Newcastle have appointed Steve Bruce as head coach on a three-year deal.
Sheffield Wednesday will receive around £4m in compensation from Newcastle and it is understood the Owls asked Newcastle to include players as part of the deal, which Newcastle refused.
The 58-year-old Tyneside native, who it is understood was not on Newcastle's original shortlist for the job, will be joined at St. James' Park by coaches Steve Agnew and Stephen Clemence.
Bruce said: "I'm delighted and incredibly proud to be appointed as head coach of Newcastle United. This is my boyhood club and it was my dad's club, so this is a very special moment for me and my family.
"There is a huge challenge ahead of us, but it's one that my staff and I are ready for. We'll roll our sleeves up and we'll be giving it everything from the off to ensure supporters have a successful team that they can be proud of."
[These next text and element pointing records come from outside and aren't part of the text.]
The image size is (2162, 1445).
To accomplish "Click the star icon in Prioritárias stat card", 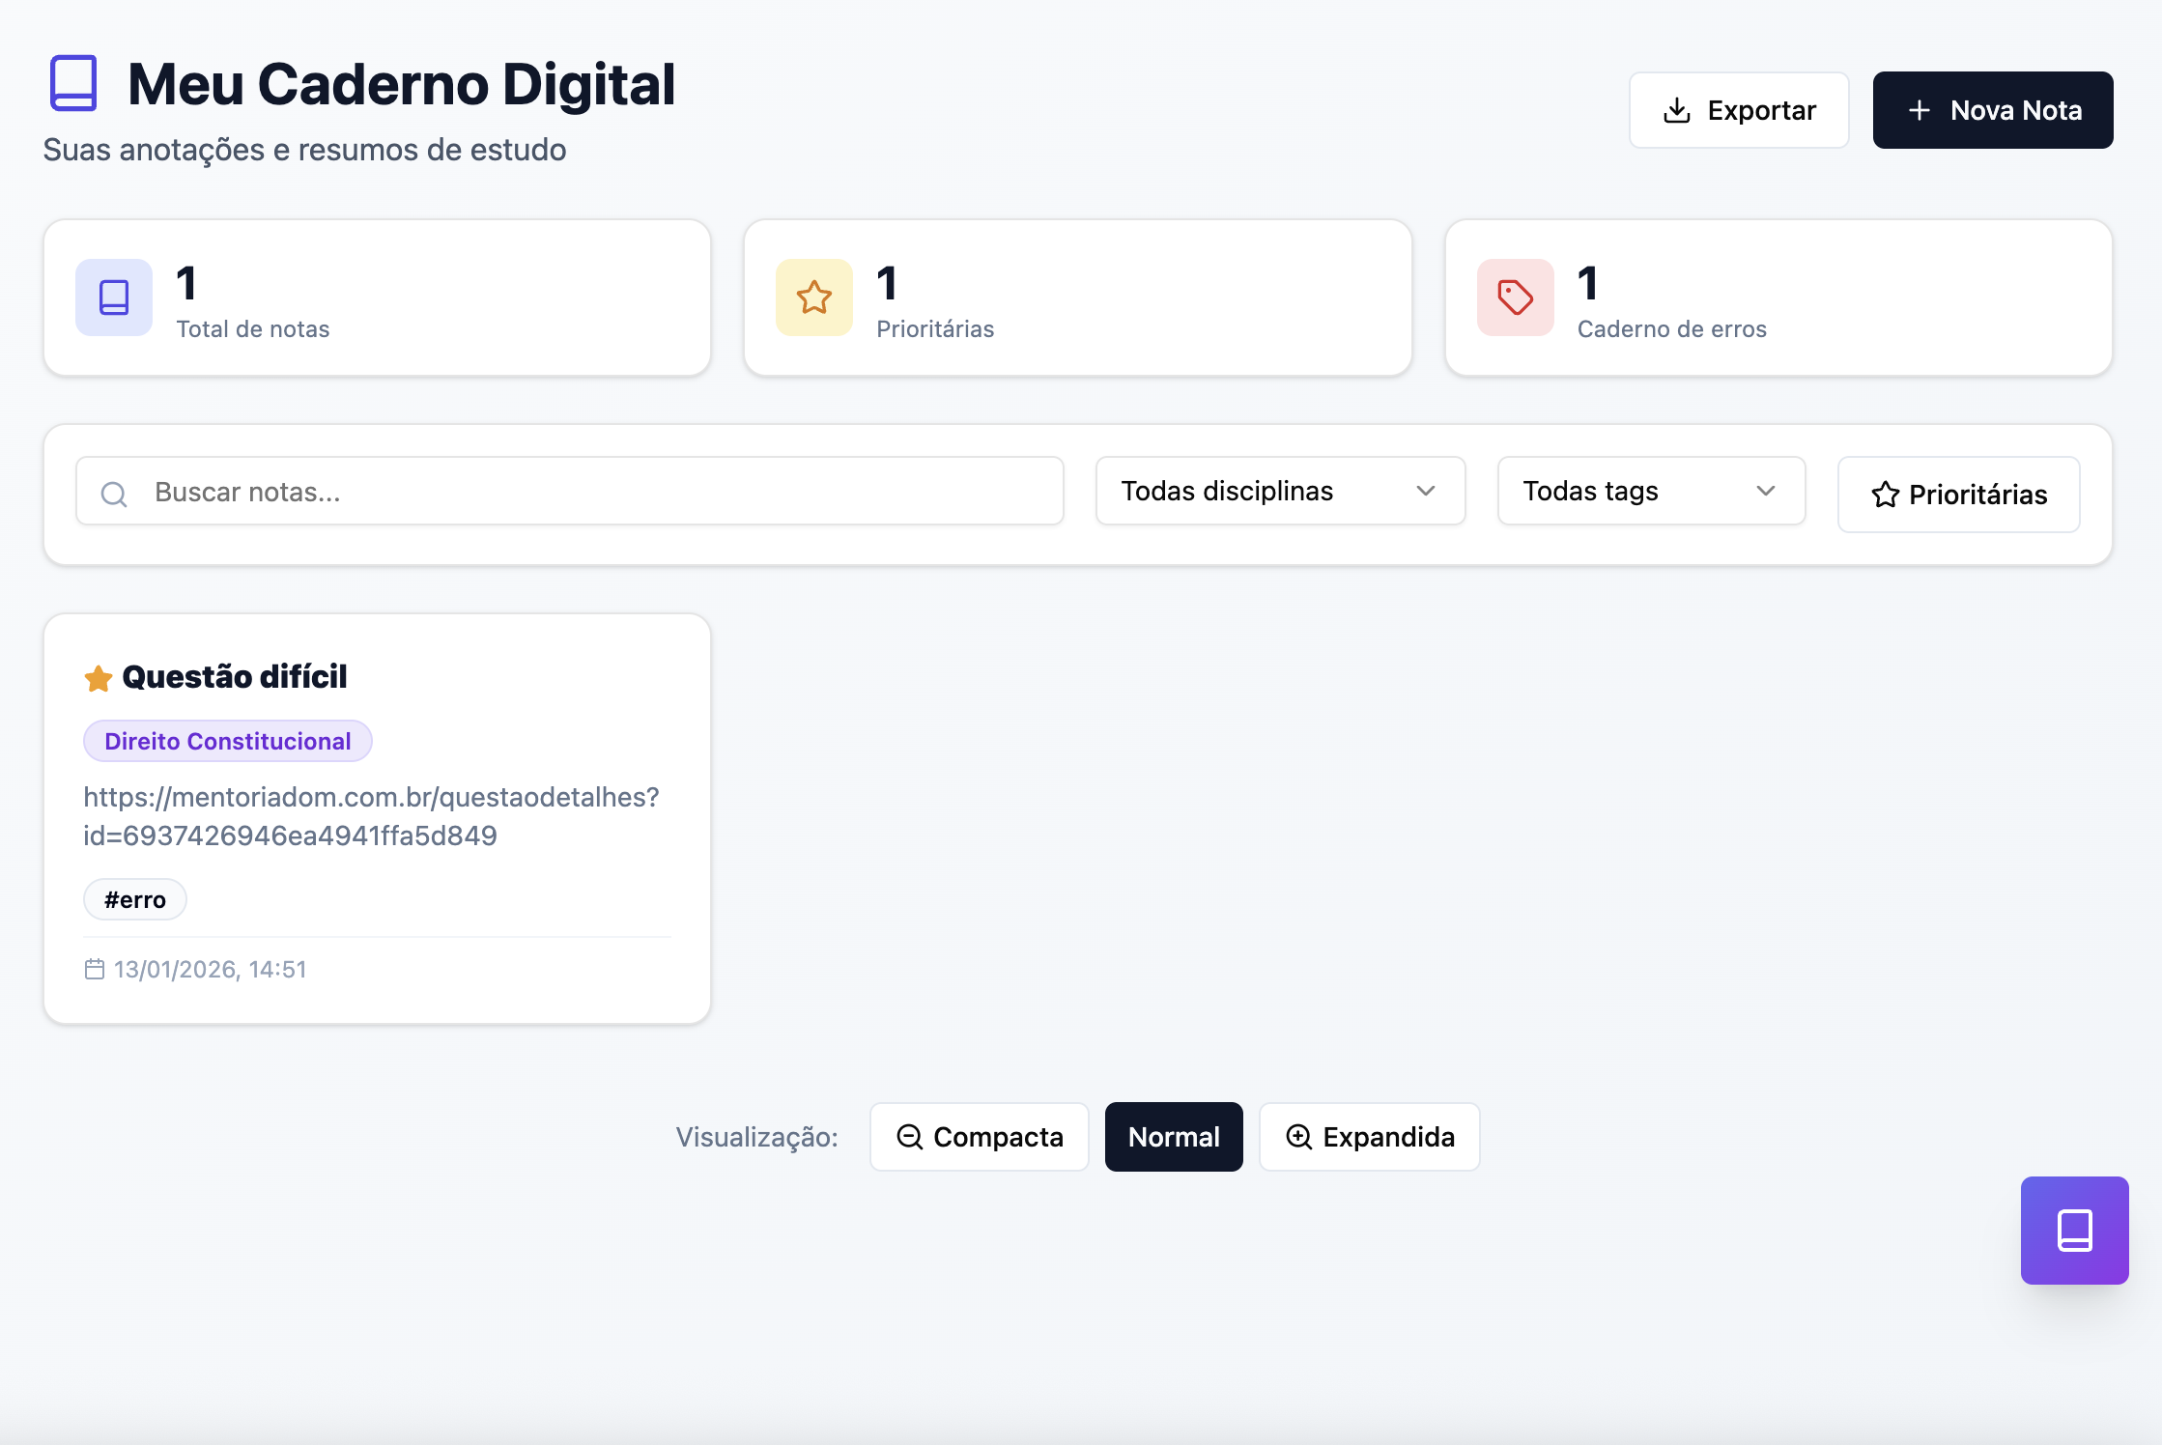I will pos(813,298).
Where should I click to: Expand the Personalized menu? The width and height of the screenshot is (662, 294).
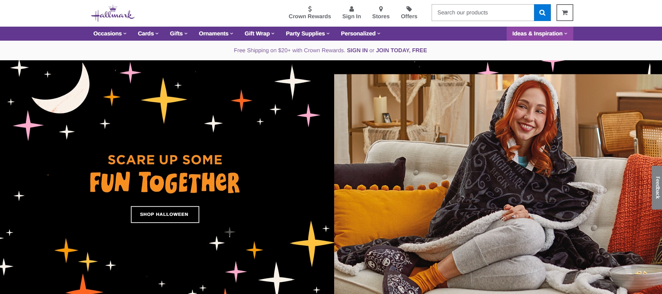click(x=360, y=34)
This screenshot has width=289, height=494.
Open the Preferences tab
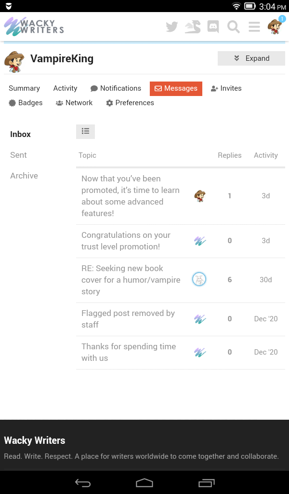[x=130, y=103]
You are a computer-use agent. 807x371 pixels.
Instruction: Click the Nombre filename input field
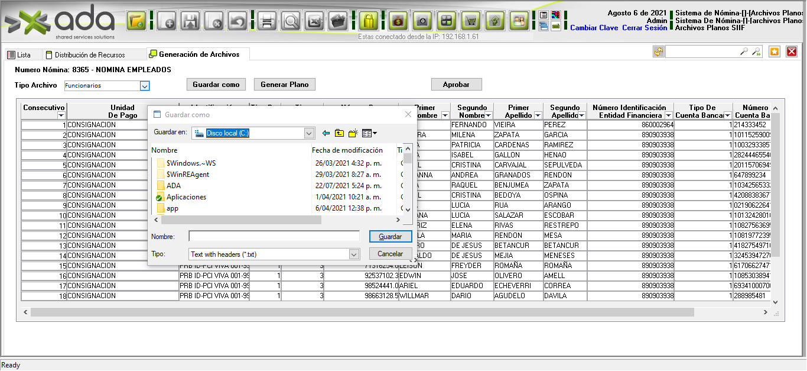[x=274, y=236]
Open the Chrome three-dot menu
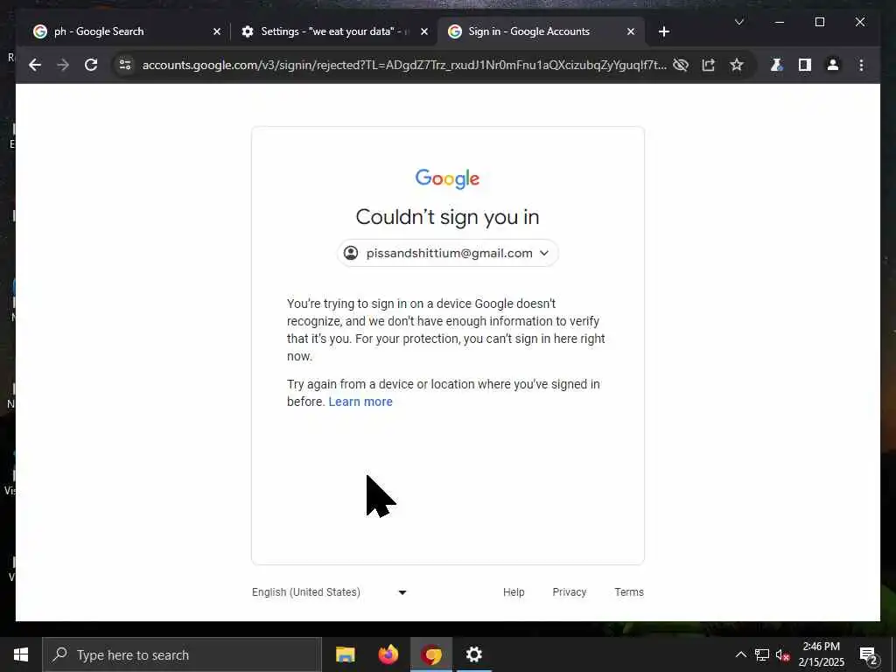This screenshot has height=672, width=896. [x=861, y=65]
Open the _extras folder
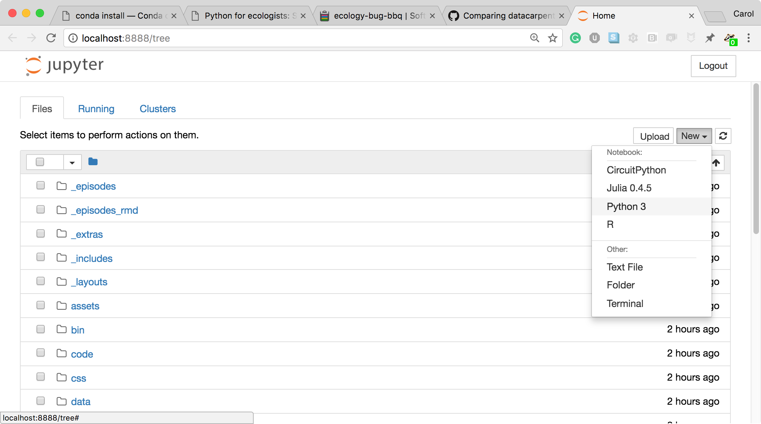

Lee Charnley, managing director at Newcastle, said: "Steve has a deep affection for Newcastle United and we are very pleased that a coach with his vast experience and connections to the club and city has joined us.
"Steve knows what this club means to supporters and to the region and he will put his heart and soul into leading our talented group of players with the full support of our staff."
Bruce and his staff were scheduled to travel to China on Wednesday, arriving after the 4-0 Premier League Asia Trophy defeat to Wolves in Nanjing, and will be in charge for the third-place play-off match against Manchester City or West Ham on Saturday.
'Local lad coming home'
Former Newcastle striker Shola Ameobi says Bruce will have a "big void" to fill following Rafa Benitez's departure.
Ameobi said: "He [Bruce] is obviously a very experienced manager. Local lad coming home. I think it's interesting with Rafa leaving - it's a big void.
"You need a big character to fill that void and I think Steve's got the experience to be able to handle what will be a tough job, following in the footsteps of Rafa Benitez and everything he's done over the past three years at Newcastle, but I think he will be up for the task.
"It's no surprise that this was his dream job. Something growing up as a boy you want to play for the club, you want to be a part of it and as a manager this would've been on Steve's radar the whole time. I think the fact that this opportunity has come at this time for him he feels it's the right step for him.
"Everyone at Newcastle will want him to do the best job. We are very passionate about local boys doing well in Newcastle and he's a local boy and I'm sure the fans will get behind him when he starts getting into the group."
In a 21-year coaching career, Bruce has taken charge of a further nine clubs, most notably Newcastle's north east rivals Sunderland.
Ameobi added: "There's local pride at stake here and ultimately Newcastle fans have that rivalry with Sunderland but I think what you've got to realise is Rafa is a high-calibre manager and if any club loses him, rightly the fans are going to be disappointed.
"We have to get behind whoever was appointed. Steve's obviously lucky enough to get the job and I think it's important that we back him now.
"He has been appointed a head coach which goes against everything that Steve has been in the past. He's been a manager, he's had full control, so it will be interesting to see that dynamic. But I certainly think he will have the full support of all the coaching team and all the team that he has around him.
"The success of the club, the fans are a huge part of that. You can see when we do all come together like we did under Rafa, we can do good things. I think that's what has to happen now. Steve is a local boy, he wanted this job. All we have to do now it's been announced, let's get behind him."
Fans react: 'We don't want him'
Newcastle fans in China to see to their side at the Premier League Asia Trophy spoke of their unhappiness at the appointment.
The panel on Sky Sports News show Good Morning Transfers felt the move was a "sensible" - if unsurprising - one.